WORK REQUIRED:
Wherever the word "yellow" turns up in a line of the entries, copy that line.

Pixel coordinate grounding data
━━━━━━

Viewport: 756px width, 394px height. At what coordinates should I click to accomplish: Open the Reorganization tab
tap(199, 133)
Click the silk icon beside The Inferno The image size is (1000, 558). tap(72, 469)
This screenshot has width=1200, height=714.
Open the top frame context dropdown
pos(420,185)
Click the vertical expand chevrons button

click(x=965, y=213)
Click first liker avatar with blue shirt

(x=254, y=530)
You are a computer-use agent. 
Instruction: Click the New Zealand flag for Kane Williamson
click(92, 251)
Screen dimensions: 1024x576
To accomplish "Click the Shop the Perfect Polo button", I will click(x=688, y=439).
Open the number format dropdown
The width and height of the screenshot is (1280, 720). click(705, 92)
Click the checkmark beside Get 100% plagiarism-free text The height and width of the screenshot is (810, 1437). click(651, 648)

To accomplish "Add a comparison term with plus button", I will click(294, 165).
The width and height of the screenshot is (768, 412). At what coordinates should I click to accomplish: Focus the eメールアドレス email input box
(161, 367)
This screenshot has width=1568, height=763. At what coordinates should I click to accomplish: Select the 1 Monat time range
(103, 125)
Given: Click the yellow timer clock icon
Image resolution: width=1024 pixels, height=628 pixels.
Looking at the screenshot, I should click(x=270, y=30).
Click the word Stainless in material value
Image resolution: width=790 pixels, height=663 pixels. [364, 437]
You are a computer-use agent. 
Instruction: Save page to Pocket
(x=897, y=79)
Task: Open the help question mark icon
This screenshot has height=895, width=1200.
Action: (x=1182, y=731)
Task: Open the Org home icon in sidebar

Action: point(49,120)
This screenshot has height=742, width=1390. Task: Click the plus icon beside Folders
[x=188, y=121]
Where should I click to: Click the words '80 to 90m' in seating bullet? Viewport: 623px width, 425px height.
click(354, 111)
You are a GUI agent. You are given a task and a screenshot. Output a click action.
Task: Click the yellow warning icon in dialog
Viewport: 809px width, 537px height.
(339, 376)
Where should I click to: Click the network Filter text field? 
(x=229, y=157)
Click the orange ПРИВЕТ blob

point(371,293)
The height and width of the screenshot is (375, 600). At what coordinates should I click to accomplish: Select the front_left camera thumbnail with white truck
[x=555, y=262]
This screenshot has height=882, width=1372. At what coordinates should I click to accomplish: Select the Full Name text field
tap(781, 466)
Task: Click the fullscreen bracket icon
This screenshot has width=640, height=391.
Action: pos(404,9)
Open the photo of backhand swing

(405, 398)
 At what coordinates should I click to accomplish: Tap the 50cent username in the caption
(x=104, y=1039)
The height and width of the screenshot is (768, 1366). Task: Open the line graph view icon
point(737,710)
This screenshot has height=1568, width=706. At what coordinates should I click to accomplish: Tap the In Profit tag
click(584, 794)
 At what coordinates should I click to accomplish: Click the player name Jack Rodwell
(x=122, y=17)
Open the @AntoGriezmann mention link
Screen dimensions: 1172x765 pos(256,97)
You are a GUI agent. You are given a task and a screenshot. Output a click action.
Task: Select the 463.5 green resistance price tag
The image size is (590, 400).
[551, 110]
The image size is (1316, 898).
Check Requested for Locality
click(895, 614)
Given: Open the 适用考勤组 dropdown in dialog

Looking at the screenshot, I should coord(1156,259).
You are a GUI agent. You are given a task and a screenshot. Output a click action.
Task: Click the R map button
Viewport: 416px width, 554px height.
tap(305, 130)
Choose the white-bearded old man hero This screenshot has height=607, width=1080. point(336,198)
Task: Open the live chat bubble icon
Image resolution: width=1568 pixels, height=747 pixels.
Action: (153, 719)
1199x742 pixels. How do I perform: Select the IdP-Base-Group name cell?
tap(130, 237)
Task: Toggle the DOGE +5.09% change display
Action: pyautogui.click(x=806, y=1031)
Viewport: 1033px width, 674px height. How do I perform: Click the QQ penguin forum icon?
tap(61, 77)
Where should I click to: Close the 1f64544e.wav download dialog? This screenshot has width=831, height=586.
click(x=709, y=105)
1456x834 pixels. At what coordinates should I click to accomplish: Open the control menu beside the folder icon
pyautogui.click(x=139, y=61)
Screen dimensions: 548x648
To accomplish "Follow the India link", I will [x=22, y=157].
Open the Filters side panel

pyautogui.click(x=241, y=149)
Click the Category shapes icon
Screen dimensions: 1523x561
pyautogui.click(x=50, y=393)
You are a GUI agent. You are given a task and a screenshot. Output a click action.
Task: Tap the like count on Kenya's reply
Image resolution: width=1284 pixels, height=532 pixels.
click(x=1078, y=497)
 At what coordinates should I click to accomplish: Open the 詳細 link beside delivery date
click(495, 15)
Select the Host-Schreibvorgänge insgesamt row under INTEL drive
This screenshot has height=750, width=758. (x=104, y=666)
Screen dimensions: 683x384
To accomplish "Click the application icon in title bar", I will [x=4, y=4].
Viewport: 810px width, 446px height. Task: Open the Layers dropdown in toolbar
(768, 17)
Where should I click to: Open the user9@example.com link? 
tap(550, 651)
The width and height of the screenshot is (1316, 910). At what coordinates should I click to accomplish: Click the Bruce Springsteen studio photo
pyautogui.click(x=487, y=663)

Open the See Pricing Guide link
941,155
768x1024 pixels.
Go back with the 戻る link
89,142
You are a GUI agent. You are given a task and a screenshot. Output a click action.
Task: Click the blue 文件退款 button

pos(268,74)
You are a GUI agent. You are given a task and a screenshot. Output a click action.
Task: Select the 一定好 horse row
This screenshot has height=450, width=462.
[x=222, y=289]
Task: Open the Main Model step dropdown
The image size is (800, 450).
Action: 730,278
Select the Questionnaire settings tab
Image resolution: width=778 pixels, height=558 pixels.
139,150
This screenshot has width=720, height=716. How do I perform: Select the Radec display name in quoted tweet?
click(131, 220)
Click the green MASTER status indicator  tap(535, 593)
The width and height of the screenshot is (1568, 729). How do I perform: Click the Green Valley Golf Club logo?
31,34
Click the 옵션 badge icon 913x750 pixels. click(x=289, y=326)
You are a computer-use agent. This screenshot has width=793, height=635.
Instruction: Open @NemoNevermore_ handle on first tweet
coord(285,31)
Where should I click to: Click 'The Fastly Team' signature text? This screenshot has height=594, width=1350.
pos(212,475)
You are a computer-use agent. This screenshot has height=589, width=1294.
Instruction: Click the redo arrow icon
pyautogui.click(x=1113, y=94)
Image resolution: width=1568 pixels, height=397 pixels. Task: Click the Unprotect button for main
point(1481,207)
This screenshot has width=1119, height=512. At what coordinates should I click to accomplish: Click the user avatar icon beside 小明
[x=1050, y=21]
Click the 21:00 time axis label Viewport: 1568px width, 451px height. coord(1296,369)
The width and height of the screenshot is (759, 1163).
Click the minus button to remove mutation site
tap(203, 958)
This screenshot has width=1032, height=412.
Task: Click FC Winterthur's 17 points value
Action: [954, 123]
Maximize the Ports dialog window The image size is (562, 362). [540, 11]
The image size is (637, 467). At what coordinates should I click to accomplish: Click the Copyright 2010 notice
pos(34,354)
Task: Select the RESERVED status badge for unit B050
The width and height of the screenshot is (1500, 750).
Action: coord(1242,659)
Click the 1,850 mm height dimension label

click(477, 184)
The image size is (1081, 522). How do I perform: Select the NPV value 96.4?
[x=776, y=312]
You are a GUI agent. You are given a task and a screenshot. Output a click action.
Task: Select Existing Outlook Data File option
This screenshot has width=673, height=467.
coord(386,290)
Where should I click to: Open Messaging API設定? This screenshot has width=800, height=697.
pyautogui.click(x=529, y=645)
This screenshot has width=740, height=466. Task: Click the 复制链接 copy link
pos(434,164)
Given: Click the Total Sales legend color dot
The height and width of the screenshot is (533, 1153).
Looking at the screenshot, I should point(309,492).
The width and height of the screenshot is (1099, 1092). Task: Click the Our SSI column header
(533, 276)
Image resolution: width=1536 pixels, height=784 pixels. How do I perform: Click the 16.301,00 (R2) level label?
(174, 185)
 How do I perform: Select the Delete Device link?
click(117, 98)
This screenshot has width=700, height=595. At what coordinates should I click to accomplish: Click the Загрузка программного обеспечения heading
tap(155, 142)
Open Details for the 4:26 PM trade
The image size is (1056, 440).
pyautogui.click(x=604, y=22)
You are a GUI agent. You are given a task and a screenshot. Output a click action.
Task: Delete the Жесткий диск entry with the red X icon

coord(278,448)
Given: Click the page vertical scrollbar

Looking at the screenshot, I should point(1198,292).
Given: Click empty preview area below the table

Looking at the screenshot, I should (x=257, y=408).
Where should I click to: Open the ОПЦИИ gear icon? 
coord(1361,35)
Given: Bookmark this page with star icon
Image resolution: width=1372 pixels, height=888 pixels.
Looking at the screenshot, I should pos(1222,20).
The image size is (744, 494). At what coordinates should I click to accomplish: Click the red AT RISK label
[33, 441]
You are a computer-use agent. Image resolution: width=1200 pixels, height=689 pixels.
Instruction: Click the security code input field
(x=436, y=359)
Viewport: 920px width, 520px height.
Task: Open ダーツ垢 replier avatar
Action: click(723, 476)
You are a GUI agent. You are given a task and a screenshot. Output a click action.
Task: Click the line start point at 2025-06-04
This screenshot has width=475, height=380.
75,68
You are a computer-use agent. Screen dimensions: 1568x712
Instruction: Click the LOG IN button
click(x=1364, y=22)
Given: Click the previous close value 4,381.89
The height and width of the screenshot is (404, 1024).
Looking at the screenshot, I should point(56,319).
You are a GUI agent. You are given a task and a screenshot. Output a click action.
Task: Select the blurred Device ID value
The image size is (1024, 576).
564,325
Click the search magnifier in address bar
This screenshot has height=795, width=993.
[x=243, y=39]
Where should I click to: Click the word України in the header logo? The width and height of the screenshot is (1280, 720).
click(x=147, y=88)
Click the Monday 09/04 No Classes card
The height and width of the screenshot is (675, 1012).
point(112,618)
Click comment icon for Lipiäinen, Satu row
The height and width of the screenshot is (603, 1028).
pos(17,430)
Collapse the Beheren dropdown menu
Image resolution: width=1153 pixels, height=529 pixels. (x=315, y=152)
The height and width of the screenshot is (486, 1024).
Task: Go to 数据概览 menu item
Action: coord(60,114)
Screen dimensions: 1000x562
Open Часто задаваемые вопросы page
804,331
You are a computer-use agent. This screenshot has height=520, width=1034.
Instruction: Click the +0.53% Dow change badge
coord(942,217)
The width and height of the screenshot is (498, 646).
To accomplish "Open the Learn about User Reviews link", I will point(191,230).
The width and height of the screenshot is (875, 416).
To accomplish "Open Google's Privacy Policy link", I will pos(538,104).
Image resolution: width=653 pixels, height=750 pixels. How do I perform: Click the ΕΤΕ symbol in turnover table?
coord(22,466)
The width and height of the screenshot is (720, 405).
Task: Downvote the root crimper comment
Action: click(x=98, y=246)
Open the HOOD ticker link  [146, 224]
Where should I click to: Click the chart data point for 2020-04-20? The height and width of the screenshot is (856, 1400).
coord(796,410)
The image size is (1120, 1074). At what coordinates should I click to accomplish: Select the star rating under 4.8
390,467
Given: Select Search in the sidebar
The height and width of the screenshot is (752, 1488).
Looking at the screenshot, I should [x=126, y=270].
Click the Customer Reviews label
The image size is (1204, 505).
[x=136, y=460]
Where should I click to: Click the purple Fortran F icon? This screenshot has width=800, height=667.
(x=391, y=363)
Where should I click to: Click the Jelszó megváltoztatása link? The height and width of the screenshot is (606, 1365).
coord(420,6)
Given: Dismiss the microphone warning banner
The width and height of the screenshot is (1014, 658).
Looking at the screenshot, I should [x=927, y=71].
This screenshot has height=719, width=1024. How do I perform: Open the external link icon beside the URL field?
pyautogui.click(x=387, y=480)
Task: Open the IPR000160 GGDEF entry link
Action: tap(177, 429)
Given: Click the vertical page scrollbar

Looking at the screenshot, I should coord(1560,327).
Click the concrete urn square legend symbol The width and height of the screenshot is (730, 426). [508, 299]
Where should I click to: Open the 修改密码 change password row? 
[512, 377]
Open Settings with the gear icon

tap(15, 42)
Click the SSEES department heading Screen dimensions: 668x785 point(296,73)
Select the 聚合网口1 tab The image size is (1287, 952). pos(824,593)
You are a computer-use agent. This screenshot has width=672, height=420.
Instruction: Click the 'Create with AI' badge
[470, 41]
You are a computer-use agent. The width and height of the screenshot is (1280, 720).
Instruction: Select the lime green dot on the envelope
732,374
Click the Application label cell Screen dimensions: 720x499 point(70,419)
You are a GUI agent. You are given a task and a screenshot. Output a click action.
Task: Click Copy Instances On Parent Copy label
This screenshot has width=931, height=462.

━━━━━━

RESPONSE:
Given: Click the yellow timer clock icon
Task: Click the yellow warning icon in dialog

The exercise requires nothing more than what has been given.